Tout commence en 2017. Du moins, un semblant de processus apparaît-il aux yeux des analystes. Ça bouge. Ça brouille aussi. Alors que les « en même temps » jaillissaient, que les sondages s’affolaient, les partis traditionnels, eux, s’enlisaient, voyaient la croûte terrestre d’un peu plus près, les pieds très lourds, enchaînés, enfoncés dans les dernières décennies d’une gestion ni véritablement sociale, ni véritablement démocrate, ni-figue ni-raisin pour tout dire. C’en était fini. L’UMPS disparaissait, remplacée par la fraîche et novatrice figure d’un centrisme de gauche et de droite, deux en un, c’était plus simple.
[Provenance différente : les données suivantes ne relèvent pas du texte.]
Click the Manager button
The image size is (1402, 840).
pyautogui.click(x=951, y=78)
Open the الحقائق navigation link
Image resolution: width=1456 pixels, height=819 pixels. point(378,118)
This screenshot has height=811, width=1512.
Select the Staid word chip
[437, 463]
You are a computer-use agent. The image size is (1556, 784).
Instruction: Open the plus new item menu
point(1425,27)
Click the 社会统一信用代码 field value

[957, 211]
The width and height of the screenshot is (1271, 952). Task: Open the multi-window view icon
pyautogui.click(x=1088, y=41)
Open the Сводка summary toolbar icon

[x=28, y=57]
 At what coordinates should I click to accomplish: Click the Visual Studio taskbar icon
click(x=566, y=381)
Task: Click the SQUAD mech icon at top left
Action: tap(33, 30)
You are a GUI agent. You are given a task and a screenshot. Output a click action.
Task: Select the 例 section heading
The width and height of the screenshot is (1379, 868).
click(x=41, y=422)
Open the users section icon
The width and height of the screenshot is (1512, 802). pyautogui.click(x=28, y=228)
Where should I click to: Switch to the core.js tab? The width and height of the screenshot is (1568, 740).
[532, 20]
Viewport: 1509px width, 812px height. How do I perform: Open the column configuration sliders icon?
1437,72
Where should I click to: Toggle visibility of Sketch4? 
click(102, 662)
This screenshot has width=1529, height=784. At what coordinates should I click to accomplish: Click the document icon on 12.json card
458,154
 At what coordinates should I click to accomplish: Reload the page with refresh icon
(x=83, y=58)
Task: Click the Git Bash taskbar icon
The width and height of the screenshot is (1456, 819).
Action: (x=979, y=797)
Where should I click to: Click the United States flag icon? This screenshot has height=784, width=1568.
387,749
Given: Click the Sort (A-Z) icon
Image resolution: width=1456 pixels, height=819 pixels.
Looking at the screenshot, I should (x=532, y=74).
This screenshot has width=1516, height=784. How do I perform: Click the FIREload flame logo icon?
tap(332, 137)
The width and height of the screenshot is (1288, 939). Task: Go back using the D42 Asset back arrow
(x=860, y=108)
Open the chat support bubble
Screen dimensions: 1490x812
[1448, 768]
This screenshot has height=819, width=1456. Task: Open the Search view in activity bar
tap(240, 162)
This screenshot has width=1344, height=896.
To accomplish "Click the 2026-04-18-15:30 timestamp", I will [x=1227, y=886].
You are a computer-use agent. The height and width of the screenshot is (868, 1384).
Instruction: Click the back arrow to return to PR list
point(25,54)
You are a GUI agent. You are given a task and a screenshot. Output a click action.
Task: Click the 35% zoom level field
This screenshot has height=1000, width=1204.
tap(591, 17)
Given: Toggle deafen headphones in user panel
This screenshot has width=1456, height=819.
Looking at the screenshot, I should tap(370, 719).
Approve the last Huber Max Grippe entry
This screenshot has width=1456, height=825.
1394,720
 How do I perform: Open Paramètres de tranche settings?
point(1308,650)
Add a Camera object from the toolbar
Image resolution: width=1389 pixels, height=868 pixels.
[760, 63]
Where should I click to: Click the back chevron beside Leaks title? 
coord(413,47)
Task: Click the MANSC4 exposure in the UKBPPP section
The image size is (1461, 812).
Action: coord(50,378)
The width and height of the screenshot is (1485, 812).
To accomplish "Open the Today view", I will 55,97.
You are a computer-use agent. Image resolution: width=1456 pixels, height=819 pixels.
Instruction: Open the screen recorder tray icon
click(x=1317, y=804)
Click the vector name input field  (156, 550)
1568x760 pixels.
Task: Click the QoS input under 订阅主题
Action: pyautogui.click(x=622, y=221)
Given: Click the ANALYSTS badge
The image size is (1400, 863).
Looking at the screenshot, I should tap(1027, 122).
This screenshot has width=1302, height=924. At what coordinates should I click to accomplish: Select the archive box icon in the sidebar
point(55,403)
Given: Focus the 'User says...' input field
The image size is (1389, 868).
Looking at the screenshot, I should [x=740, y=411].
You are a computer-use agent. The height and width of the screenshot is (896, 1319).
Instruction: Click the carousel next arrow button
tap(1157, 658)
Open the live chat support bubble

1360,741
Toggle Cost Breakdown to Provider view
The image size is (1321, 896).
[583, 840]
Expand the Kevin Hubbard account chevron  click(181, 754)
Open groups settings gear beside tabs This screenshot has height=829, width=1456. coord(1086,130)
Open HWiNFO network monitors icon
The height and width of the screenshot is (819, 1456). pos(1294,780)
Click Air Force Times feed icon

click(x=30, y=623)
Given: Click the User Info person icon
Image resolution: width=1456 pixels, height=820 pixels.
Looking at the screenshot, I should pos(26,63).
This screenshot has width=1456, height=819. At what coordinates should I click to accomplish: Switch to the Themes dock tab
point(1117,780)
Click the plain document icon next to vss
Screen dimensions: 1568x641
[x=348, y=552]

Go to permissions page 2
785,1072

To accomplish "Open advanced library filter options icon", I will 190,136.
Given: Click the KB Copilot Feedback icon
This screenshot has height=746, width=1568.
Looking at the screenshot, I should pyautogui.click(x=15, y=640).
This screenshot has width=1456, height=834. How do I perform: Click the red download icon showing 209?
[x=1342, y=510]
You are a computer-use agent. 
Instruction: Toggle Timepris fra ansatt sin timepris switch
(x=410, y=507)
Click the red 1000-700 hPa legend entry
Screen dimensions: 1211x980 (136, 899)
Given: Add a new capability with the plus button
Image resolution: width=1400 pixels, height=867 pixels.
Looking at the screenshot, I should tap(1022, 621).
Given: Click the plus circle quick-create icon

Néanmoins, sous des dehors libératoires, des habits neufs et propres, une métamorphose politique dévorait du dessous les paysages traditionnels. Les appareils politiques — le visible donc — décanillaient gentiment, et avec eux, une partie des réalités politiques et historiques sous-jacentes à notre démocratie. Survinrent alors les Gilets jaunes — jacquerie fluorescente — puis le « grand débat ». Les deux se répondent l’un l’autre, ils sont inséparables. Une force politique émerge, et hop ! La voilà quelques semaines après, déjà ligotée, bâillonnée, repeinte du nez aux orteils, non par la censure, mais par le verbe présidentiel lui-même. Verbe pour lequel l’Élysée, mais aussi les médias et nombre d’observateurs auront construit et délimité un espace spécifiquement hermétique à la contestation. Vous ne suivez pas ? Il y a d’autres exemples, et voilà en quoi se reconnaît un système neuf : il se réplique, s’installe. La convention citoyenne par exemple. Une inquiétude s’exprime, des manifestations émaillent le pays, et voilà qu’une forme hybride de consultation est instaurée, laissant là aussi au verbe présidentiel le loisir de reformuler, de...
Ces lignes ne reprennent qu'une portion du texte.